> [About this exercise]
Copy the data word for word, keeping every line.

> [Stored data entries]
+-------+

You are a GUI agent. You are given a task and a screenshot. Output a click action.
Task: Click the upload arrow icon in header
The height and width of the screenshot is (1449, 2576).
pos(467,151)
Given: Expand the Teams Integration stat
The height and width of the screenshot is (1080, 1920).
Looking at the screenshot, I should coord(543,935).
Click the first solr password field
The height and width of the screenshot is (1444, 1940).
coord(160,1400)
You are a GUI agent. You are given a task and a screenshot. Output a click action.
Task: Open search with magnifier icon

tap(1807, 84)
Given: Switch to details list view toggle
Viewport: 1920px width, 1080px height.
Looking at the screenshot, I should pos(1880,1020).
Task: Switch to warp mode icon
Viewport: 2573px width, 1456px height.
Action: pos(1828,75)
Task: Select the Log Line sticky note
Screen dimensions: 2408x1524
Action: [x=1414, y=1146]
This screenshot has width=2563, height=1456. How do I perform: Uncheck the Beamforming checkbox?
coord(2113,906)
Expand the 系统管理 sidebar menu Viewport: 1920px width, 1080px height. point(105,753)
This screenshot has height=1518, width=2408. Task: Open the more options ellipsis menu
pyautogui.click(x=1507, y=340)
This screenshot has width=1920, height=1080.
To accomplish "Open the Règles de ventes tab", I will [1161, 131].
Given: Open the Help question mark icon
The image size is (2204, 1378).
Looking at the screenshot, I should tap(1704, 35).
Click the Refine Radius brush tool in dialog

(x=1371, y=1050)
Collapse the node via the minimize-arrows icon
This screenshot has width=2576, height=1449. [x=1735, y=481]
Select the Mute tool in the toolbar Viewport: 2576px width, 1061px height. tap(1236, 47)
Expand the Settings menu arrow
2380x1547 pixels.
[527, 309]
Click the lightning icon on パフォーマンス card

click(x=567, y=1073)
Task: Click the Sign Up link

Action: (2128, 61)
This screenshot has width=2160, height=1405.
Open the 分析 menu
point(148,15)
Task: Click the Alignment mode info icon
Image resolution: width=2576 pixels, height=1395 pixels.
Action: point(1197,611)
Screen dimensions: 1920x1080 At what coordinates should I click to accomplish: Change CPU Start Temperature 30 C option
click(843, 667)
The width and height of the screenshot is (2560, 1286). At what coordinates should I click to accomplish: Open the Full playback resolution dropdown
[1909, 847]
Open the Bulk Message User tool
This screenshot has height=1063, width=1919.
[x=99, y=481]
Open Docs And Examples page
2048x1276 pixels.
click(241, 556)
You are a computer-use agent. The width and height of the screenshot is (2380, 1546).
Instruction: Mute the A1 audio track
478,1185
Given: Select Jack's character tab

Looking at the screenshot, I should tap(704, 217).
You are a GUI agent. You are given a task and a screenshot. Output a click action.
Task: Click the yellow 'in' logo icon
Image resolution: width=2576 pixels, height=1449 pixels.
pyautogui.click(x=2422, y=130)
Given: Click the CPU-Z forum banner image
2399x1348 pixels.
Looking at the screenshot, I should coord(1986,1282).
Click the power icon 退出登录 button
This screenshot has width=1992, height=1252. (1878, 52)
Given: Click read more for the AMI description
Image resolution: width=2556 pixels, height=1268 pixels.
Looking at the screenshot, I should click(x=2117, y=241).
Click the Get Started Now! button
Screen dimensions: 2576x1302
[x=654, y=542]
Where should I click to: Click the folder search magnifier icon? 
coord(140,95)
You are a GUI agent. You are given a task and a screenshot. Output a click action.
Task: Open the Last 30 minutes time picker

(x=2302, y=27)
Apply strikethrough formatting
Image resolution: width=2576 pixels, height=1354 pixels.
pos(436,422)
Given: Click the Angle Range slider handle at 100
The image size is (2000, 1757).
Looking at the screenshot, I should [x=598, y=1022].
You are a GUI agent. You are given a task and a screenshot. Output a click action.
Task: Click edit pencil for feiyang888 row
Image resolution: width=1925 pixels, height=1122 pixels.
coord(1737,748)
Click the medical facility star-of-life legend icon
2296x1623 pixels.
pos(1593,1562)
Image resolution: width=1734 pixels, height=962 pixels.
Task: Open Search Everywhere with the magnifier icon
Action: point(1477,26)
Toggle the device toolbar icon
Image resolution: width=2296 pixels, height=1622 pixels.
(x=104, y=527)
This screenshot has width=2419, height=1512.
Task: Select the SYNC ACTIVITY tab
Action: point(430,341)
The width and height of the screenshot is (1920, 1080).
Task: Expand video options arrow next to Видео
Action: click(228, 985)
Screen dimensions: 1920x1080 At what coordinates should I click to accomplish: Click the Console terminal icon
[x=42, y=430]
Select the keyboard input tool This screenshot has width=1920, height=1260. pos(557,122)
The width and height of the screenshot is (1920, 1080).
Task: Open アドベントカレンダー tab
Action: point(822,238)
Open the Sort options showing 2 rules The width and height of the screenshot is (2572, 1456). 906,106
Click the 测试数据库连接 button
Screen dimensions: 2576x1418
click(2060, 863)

+-------+

> [Final answer]
You are a GUI agent. You are given a task and a screenshot. Output a click action.
Task: Click the upload arrow icon in header
The height and width of the screenshot is (1449, 2576).
pos(467,151)
Given: Expand the Teams Integration stat
The height and width of the screenshot is (1080, 1920).
Looking at the screenshot, I should coord(543,935).
Click the first solr password field
The height and width of the screenshot is (1444, 1940).
coord(160,1400)
You are a GUI agent. You are given a task and a screenshot. Output a click action.
Task: Open search with magnifier icon

tap(1807, 84)
Given: Switch to details list view toggle
Viewport: 1920px width, 1080px height.
Looking at the screenshot, I should pos(1880,1020).
Task: Switch to warp mode icon
Viewport: 2573px width, 1456px height.
Action: pos(1828,75)
Task: Select the Log Line sticky note
Screen dimensions: 2408x1524
Action: [x=1414, y=1146]
This screenshot has width=2563, height=1456. How do I perform: Uncheck the Beamforming checkbox?
coord(2113,906)
Expand the 系统管理 sidebar menu Viewport: 1920px width, 1080px height. point(105,753)
This screenshot has height=1518, width=2408. Task: Open the more options ellipsis menu
pyautogui.click(x=1507, y=340)
This screenshot has width=1920, height=1080.
To accomplish "Open the Règles de ventes tab", I will [1161, 131].
Given: Open the Help question mark icon
The image size is (2204, 1378).
Looking at the screenshot, I should tap(1704, 35).
Click the Refine Radius brush tool in dialog

(x=1371, y=1050)
Collapse the node via the minimize-arrows icon
This screenshot has width=2576, height=1449. [x=1735, y=481]
Select the Mute tool in the toolbar Viewport: 2576px width, 1061px height. tap(1236, 47)
Expand the Settings menu arrow
2380x1547 pixels.
[527, 309]
Click the lightning icon on パフォーマンス card

click(x=567, y=1073)
Task: Click the Sign Up link

Action: (2128, 61)
This screenshot has width=2160, height=1405.
Open the 分析 menu
point(148,15)
Task: Click the Alignment mode info icon
Image resolution: width=2576 pixels, height=1395 pixels.
Action: point(1197,611)
Screen dimensions: 1920x1080 At what coordinates should I click to accomplish: Change CPU Start Temperature 30 C option
click(843, 667)
The width and height of the screenshot is (2560, 1286). At what coordinates should I click to accomplish: Open the Full playback resolution dropdown
[1909, 847]
Open the Bulk Message User tool
This screenshot has height=1063, width=1919.
[x=99, y=481]
Open Docs And Examples page
2048x1276 pixels.
click(241, 556)
You are a computer-use agent. The width and height of the screenshot is (2380, 1546).
Instruction: Mute the A1 audio track
478,1185
Given: Select Jack's character tab

Looking at the screenshot, I should tap(704, 217).
You are a GUI agent. You are given a task and a screenshot. Output a click action.
Task: Click the yellow 'in' logo icon
Image resolution: width=2576 pixels, height=1449 pixels.
pyautogui.click(x=2422, y=130)
Given: Click the CPU-Z forum banner image
2399x1348 pixels.
Looking at the screenshot, I should coord(1986,1282).
Click the power icon 退出登录 button
This screenshot has width=1992, height=1252. (1878, 52)
Given: Click read more for the AMI description
Image resolution: width=2556 pixels, height=1268 pixels.
Looking at the screenshot, I should click(x=2117, y=241).
Click the Get Started Now! button
Screen dimensions: 2576x1302
[x=654, y=542]
Where should I click to: Click the folder search magnifier icon? 
coord(140,95)
You are a GUI agent. You are given a task and a screenshot. Output a click action.
Task: Open the Last 30 minutes time picker

(x=2302, y=27)
Apply strikethrough formatting
Image resolution: width=2576 pixels, height=1354 pixels.
pos(436,422)
Given: Click the Angle Range slider handle at 100
The image size is (2000, 1757).
Looking at the screenshot, I should [x=598, y=1022].
You are a GUI agent. You are given a task and a screenshot. Output a click action.
Task: Click edit pencil for feiyang888 row
Image resolution: width=1925 pixels, height=1122 pixels.
coord(1737,748)
Click the medical facility star-of-life legend icon
2296x1623 pixels.
pos(1593,1562)
Image resolution: width=1734 pixels, height=962 pixels.
Task: Open Search Everywhere with the magnifier icon
Action: point(1477,26)
Toggle the device toolbar icon
Image resolution: width=2296 pixels, height=1622 pixels.
(x=104, y=527)
This screenshot has width=2419, height=1512.
Task: Select the SYNC ACTIVITY tab
Action: point(430,341)
The width and height of the screenshot is (1920, 1080).
Task: Expand video options arrow next to Видео
Action: click(228, 985)
Screen dimensions: 1920x1080 At what coordinates should I click to accomplish: Click the Console terminal icon
[x=42, y=430]
Select the keyboard input tool This screenshot has width=1920, height=1260. pos(557,122)
The width and height of the screenshot is (1920, 1080).
Task: Open アドベントカレンダー tab
Action: point(822,238)
Open the Sort options showing 2 rules The width and height of the screenshot is (2572, 1456). 906,106
Click the 测试数据库连接 button
Screen dimensions: 2576x1418
click(2060, 863)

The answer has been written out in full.